SUPPLIED DATA:
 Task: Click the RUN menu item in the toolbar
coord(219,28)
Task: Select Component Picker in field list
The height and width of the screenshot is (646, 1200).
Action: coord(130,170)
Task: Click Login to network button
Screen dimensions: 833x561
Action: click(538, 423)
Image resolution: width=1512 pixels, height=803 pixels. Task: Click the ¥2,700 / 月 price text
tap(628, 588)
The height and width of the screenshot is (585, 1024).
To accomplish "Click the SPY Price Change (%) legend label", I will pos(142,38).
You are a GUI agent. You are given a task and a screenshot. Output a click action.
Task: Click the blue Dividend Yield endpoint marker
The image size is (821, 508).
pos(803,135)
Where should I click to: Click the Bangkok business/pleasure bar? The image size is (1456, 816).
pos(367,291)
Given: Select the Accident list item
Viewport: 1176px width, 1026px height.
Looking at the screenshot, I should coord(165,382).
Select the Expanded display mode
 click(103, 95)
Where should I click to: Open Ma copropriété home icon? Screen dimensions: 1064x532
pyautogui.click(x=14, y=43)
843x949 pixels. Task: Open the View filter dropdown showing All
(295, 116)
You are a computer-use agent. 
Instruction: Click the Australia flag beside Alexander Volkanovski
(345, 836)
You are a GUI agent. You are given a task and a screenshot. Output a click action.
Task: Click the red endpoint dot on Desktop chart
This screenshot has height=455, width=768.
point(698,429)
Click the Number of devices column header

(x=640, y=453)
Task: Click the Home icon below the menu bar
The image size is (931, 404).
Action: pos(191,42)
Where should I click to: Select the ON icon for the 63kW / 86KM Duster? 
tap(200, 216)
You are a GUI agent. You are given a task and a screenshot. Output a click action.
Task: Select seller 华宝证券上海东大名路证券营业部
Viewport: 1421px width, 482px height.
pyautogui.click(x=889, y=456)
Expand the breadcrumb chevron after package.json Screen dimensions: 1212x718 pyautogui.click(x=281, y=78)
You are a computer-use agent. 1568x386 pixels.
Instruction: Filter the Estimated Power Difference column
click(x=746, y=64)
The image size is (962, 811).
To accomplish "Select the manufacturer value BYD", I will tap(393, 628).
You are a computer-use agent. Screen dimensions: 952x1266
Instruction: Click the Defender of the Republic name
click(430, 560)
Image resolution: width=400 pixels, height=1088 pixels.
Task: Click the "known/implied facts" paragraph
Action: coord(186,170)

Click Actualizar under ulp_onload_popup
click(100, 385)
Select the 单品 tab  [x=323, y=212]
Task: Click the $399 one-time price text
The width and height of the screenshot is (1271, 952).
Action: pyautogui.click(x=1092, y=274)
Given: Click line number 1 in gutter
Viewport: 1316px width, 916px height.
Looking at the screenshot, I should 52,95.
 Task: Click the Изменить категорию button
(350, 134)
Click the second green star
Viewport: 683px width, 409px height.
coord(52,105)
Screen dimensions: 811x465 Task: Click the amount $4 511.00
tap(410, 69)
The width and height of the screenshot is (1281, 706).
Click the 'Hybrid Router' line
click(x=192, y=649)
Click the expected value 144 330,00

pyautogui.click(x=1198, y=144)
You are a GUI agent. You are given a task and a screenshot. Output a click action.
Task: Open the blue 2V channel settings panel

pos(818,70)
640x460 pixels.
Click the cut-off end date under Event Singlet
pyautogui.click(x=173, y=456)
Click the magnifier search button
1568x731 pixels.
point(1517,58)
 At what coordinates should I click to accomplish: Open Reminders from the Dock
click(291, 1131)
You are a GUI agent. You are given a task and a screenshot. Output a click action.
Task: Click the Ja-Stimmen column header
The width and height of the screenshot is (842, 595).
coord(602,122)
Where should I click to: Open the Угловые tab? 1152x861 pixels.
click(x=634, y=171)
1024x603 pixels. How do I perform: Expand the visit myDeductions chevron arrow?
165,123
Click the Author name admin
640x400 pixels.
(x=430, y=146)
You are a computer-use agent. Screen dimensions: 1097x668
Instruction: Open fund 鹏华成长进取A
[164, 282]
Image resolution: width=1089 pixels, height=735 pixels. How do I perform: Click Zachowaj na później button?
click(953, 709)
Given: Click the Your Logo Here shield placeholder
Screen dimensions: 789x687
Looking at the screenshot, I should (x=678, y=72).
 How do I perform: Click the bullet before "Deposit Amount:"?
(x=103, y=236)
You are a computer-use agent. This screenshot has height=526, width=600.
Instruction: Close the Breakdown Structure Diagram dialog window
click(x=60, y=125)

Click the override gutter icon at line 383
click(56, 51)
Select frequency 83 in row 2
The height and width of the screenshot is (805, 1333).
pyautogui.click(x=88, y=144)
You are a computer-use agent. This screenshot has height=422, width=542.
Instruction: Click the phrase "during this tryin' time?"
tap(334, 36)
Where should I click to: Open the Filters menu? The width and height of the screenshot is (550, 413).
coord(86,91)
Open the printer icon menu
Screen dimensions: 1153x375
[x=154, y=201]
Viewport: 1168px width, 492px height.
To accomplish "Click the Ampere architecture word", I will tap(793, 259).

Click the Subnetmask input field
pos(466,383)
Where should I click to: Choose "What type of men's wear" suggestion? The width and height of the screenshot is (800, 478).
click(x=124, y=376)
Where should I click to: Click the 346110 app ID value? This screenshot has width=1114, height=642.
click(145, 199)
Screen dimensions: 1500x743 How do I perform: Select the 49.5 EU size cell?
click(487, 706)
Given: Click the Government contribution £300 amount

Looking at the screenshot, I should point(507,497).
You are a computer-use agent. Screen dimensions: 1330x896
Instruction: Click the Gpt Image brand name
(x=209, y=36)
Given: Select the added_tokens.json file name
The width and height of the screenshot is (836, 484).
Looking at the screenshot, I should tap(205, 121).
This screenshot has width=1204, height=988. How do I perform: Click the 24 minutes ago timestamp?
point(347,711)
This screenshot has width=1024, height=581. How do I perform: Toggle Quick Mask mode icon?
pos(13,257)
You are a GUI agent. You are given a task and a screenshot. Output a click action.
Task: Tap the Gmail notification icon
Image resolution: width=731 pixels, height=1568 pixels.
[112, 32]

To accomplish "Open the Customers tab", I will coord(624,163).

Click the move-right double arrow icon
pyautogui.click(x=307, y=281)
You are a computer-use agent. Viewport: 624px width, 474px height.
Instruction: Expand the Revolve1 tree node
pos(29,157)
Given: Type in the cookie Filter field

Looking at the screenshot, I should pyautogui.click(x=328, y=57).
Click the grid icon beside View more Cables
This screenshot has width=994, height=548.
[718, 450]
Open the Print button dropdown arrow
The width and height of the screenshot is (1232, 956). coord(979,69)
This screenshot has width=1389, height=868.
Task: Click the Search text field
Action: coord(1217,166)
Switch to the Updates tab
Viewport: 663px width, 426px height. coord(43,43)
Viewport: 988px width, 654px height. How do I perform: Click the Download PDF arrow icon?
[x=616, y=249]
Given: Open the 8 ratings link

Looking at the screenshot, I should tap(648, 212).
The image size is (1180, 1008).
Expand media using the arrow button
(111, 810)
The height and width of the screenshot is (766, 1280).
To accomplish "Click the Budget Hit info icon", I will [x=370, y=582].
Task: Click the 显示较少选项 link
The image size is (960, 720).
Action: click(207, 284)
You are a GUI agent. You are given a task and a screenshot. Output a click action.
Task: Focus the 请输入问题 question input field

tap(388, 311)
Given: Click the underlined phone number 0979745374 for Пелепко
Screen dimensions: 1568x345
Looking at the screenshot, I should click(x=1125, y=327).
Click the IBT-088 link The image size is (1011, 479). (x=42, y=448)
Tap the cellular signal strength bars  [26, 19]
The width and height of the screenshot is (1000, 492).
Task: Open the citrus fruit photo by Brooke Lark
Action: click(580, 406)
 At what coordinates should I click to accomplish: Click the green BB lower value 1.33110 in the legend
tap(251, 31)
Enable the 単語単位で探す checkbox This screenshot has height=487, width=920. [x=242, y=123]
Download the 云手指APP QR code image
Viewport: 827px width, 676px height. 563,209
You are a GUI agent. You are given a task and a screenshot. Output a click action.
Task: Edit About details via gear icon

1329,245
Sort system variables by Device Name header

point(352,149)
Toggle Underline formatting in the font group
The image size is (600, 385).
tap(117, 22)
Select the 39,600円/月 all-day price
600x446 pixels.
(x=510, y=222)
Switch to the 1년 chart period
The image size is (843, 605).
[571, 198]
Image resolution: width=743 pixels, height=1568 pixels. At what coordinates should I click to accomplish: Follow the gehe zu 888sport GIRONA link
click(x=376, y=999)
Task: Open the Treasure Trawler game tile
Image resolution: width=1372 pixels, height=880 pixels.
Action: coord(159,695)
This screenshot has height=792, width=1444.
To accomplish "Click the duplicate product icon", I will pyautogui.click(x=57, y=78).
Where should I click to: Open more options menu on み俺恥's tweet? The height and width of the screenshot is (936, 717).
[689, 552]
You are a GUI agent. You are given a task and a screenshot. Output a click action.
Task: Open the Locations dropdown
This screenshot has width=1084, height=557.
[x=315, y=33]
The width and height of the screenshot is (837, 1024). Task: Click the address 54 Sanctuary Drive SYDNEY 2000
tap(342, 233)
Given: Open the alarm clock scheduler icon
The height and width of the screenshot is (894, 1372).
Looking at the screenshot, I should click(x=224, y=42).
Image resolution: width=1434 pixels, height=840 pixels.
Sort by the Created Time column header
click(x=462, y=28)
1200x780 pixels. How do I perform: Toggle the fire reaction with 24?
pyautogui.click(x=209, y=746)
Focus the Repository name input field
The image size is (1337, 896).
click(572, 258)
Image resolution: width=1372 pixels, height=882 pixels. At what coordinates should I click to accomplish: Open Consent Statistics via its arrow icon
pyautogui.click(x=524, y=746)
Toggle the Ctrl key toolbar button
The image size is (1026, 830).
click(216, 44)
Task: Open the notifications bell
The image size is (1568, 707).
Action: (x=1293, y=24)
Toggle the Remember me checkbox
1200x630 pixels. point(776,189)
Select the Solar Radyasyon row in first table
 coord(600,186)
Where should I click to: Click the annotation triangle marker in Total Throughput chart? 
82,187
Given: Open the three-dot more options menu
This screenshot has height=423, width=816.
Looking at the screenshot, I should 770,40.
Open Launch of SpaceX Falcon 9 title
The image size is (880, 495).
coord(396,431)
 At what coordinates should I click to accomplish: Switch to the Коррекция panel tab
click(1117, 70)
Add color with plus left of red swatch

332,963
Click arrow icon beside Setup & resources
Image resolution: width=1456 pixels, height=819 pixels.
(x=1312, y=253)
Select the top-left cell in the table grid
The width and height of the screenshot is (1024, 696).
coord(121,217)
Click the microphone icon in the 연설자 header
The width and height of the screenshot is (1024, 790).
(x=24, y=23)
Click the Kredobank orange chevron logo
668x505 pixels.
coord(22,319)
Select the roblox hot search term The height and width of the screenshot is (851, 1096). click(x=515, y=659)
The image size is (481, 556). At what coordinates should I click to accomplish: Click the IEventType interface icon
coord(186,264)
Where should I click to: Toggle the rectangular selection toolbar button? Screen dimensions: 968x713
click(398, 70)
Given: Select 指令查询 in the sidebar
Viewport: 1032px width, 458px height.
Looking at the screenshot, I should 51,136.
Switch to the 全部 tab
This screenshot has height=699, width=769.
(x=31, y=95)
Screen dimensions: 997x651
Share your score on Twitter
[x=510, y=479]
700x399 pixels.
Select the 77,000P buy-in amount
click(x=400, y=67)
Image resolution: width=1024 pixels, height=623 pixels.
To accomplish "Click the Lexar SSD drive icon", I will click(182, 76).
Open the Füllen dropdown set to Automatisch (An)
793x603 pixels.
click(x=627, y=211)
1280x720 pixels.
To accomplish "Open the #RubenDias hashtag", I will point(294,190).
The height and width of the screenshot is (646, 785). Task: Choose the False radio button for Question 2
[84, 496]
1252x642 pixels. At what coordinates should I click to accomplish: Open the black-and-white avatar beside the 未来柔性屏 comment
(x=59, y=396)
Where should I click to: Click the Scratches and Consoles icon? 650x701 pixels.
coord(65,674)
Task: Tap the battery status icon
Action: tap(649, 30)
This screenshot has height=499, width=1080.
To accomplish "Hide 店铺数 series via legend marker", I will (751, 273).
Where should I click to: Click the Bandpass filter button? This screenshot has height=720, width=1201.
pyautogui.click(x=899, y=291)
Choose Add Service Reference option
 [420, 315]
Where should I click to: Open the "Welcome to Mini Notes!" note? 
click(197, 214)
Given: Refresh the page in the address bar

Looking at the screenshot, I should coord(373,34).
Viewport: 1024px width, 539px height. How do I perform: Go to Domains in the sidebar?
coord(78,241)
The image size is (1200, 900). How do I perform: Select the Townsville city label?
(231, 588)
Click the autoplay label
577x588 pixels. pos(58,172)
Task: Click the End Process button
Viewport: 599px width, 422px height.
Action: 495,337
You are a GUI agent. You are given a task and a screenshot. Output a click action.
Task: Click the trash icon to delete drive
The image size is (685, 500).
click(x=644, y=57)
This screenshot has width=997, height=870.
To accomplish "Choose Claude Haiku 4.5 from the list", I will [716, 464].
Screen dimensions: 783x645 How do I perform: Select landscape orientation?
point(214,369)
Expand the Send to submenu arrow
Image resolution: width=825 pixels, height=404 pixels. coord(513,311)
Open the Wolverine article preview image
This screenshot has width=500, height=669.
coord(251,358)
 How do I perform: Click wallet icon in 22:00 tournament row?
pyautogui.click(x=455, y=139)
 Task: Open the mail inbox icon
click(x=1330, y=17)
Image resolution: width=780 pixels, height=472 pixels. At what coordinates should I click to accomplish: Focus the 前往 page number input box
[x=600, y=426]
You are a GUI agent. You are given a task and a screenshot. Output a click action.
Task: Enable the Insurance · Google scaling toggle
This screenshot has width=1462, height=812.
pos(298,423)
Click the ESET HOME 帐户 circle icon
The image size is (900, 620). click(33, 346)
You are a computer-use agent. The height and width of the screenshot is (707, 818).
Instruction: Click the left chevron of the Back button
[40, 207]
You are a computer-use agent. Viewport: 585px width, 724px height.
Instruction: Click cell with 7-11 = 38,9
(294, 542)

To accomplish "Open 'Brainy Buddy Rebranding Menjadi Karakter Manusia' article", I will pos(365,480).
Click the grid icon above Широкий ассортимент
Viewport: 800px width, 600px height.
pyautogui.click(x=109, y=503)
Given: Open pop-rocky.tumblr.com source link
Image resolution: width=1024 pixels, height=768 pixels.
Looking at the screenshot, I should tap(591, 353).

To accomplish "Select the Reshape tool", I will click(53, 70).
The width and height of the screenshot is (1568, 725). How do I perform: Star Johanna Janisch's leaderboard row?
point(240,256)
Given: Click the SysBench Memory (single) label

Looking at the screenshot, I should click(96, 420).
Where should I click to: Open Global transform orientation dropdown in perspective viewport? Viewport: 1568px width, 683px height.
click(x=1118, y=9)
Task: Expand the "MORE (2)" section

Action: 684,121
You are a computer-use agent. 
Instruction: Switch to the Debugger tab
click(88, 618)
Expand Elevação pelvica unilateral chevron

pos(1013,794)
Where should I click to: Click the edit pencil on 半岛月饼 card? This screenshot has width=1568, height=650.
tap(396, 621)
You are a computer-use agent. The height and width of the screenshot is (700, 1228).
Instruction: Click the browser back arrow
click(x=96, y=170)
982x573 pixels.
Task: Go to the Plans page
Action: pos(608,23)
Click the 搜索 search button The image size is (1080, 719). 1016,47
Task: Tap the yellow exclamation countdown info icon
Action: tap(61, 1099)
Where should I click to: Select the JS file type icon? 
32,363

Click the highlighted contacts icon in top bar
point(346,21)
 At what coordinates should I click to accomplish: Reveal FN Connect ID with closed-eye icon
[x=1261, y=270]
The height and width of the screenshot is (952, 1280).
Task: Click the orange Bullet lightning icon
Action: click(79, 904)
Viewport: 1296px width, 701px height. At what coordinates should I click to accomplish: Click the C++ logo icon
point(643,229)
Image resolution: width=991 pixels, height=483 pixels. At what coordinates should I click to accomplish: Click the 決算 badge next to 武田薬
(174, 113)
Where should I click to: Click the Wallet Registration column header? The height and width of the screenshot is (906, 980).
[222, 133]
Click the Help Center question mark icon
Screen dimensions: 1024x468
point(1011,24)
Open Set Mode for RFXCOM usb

TASK REQUIREMENTS: Going back over the entries above, copy word for word every line from the one that has "Select frequency 83 in row 2" on through the one that has "Click the grid icon beside View more Cables".

REPLY:
Select frequency 83 in row 2
The height and width of the screenshot is (805, 1333).
pyautogui.click(x=88, y=144)
You are a computer-use agent. This screenshot has height=422, width=542.
Instruction: Click the phrase "during this tryin' time?"
tap(334, 36)
Where should I click to: Open the Filters menu? The width and height of the screenshot is (550, 413).
coord(86,91)
Open the printer icon menu
Screen dimensions: 1153x375
[x=154, y=201]
Viewport: 1168px width, 492px height.
To accomplish "Click the Ampere architecture word", I will tap(793, 259).

Click the Subnetmask input field
pos(466,383)
Where should I click to: Choose "What type of men's wear" suggestion? The width and height of the screenshot is (800, 478).
click(x=124, y=376)
Where should I click to: Click the 346110 app ID value? This screenshot has width=1114, height=642.
click(145, 199)
Screen dimensions: 1500x743 How do I perform: Select the 49.5 EU size cell?
click(487, 706)
Given: Click the Government contribution £300 amount

Looking at the screenshot, I should point(507,497).
You are a computer-use agent. Screen dimensions: 1330x896
Instruction: Click the Gpt Image brand name
(x=209, y=36)
Given: Select the added_tokens.json file name
The width and height of the screenshot is (836, 484).
Looking at the screenshot, I should tap(205, 121).
This screenshot has width=1204, height=988. How do I perform: Click the 24 minutes ago timestamp?
point(347,711)
This screenshot has width=1024, height=581. How do I perform: Toggle Quick Mask mode icon?
pos(13,257)
You are a GUI agent. You are given a task and a screenshot. Output a click action.
Task: Tap the Gmail notification icon
Image resolution: width=731 pixels, height=1568 pixels.
[112, 32]

To accomplish "Open the Customers tab", I will coord(624,163).

Click the move-right double arrow icon
pyautogui.click(x=307, y=281)
You are a computer-use agent. Viewport: 624px width, 474px height.
Instruction: Expand the Revolve1 tree node
pos(29,157)
Given: Type in the cookie Filter field

Looking at the screenshot, I should pyautogui.click(x=328, y=57).
Click the grid icon beside View more Cables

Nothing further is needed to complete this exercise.